Required work => Update the records below by replacing "Team members" with "Staff" and changing nothing else. Leave the pictures out of your answer.

Exercise data =>
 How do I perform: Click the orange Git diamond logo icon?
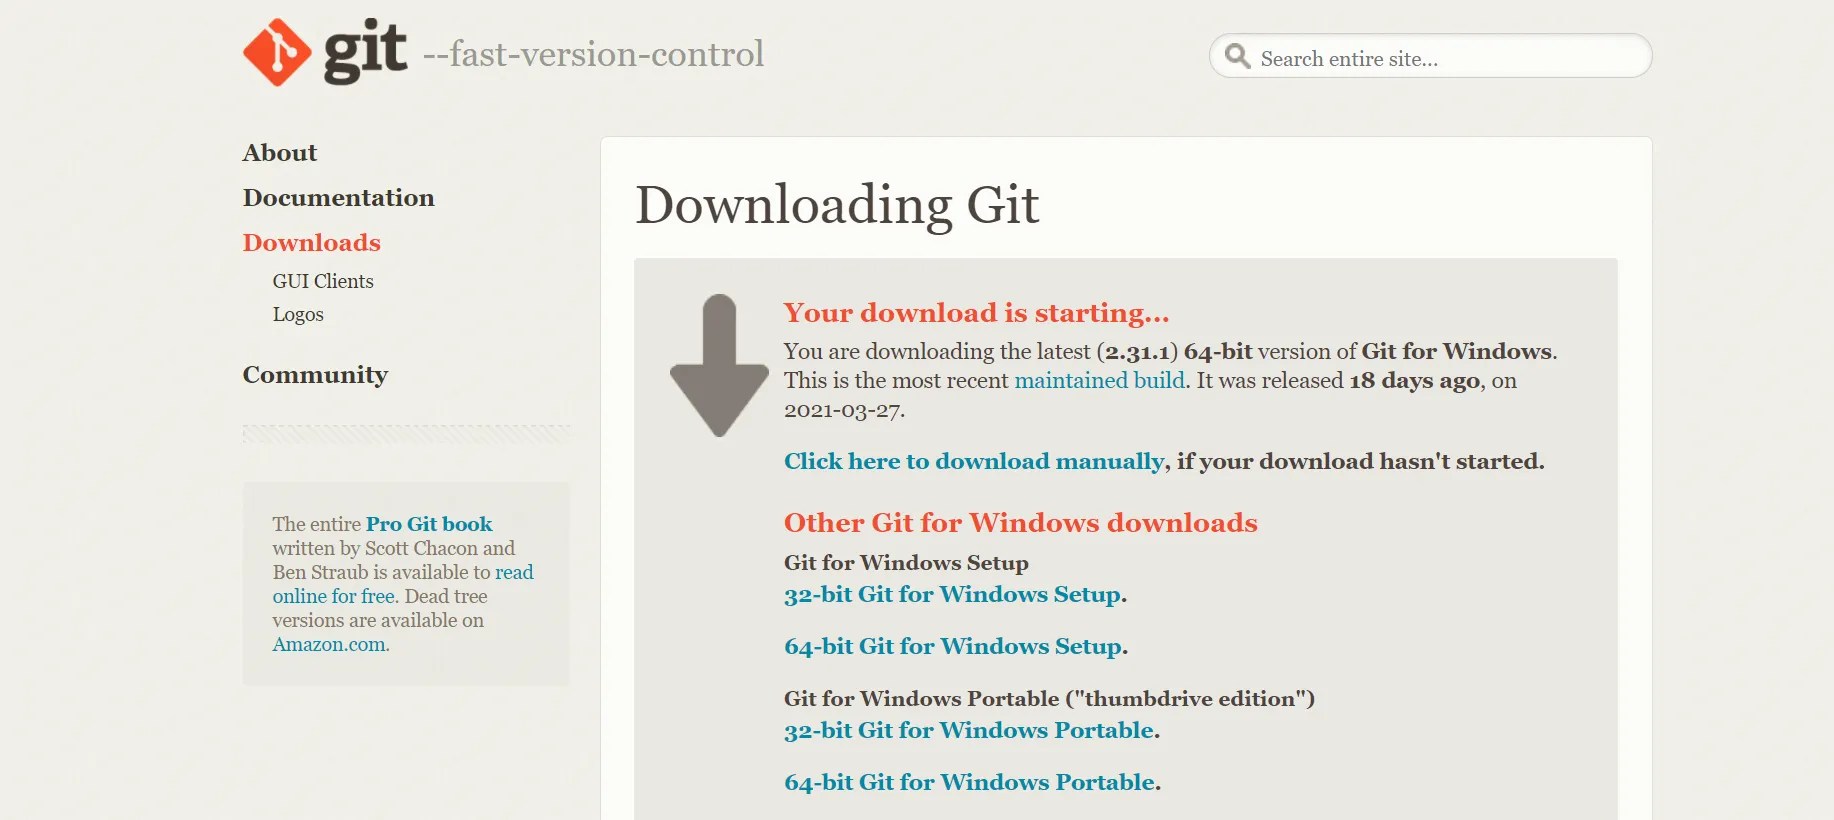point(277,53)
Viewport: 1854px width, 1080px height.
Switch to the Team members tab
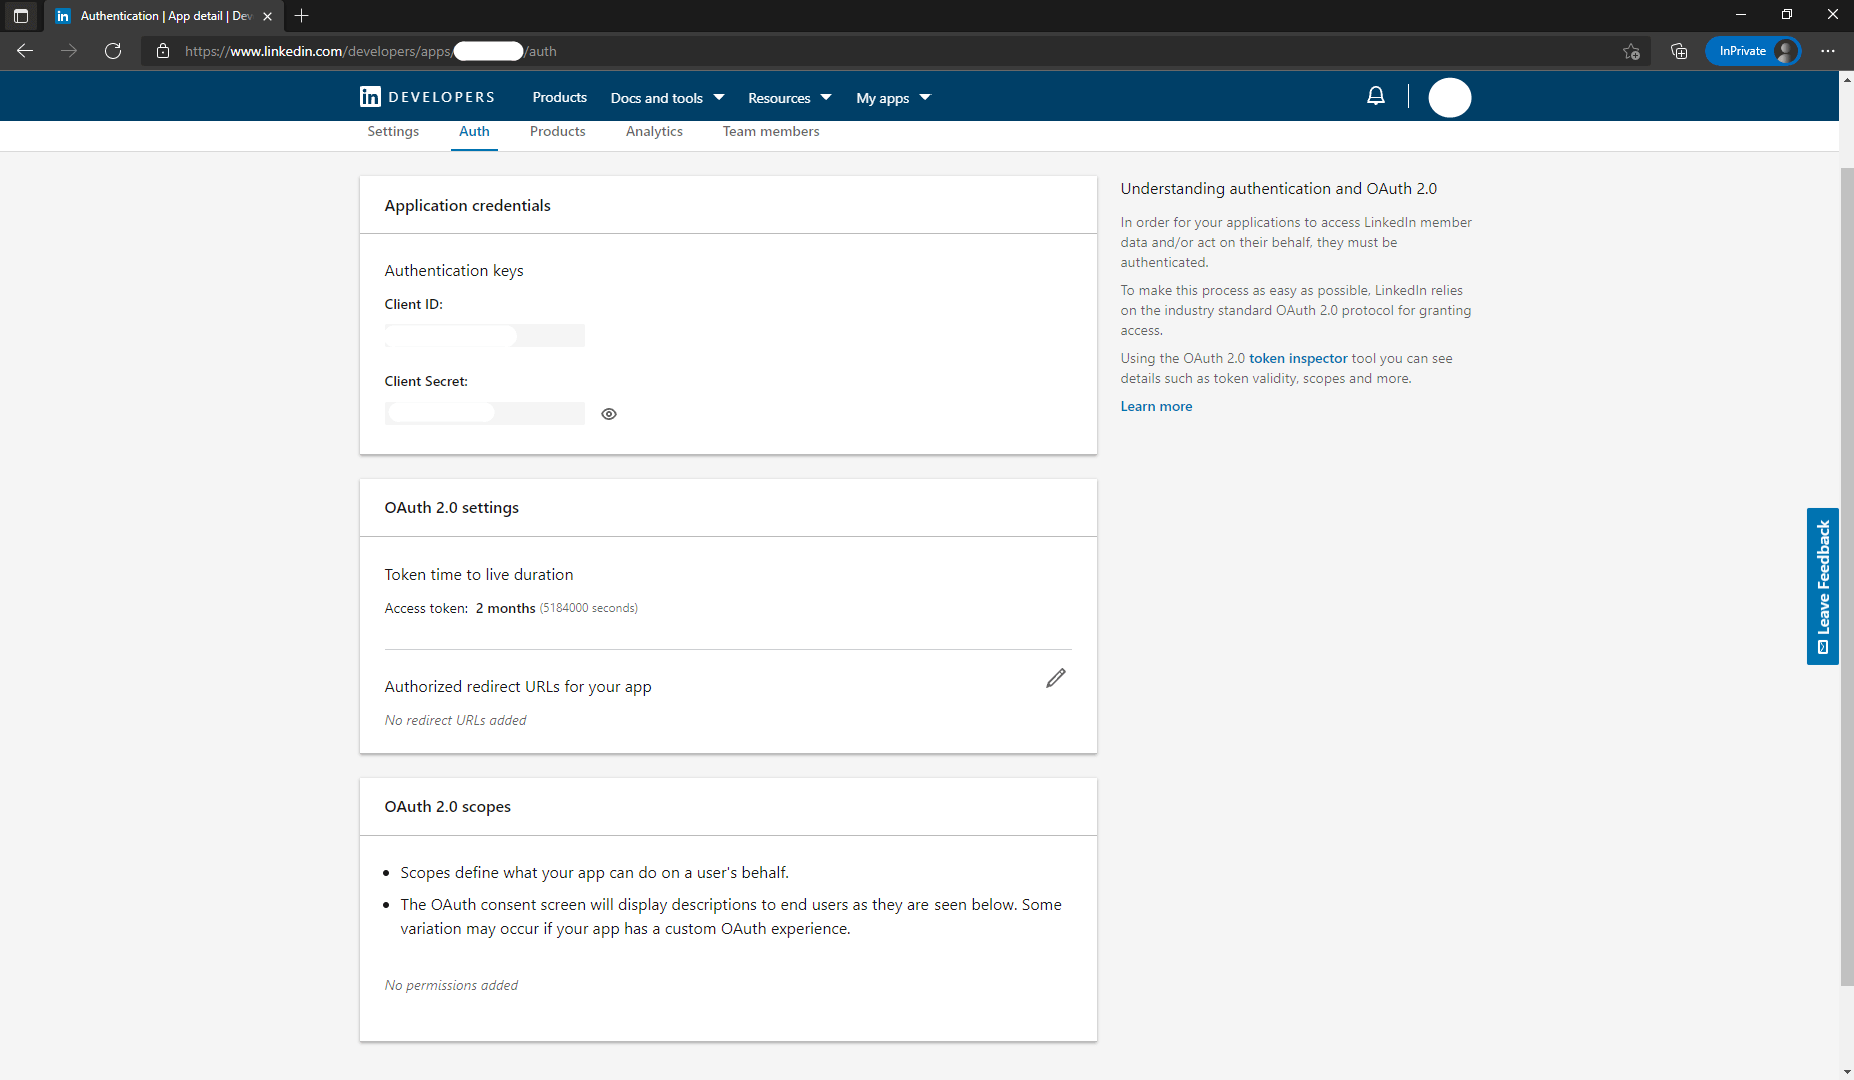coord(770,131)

Complete output =>
 How do I perform: Click the orange Git diamond logo icon?
point(277,53)
Viewport: 1854px width, 1080px height.
Switch to the Staff tab
coord(770,131)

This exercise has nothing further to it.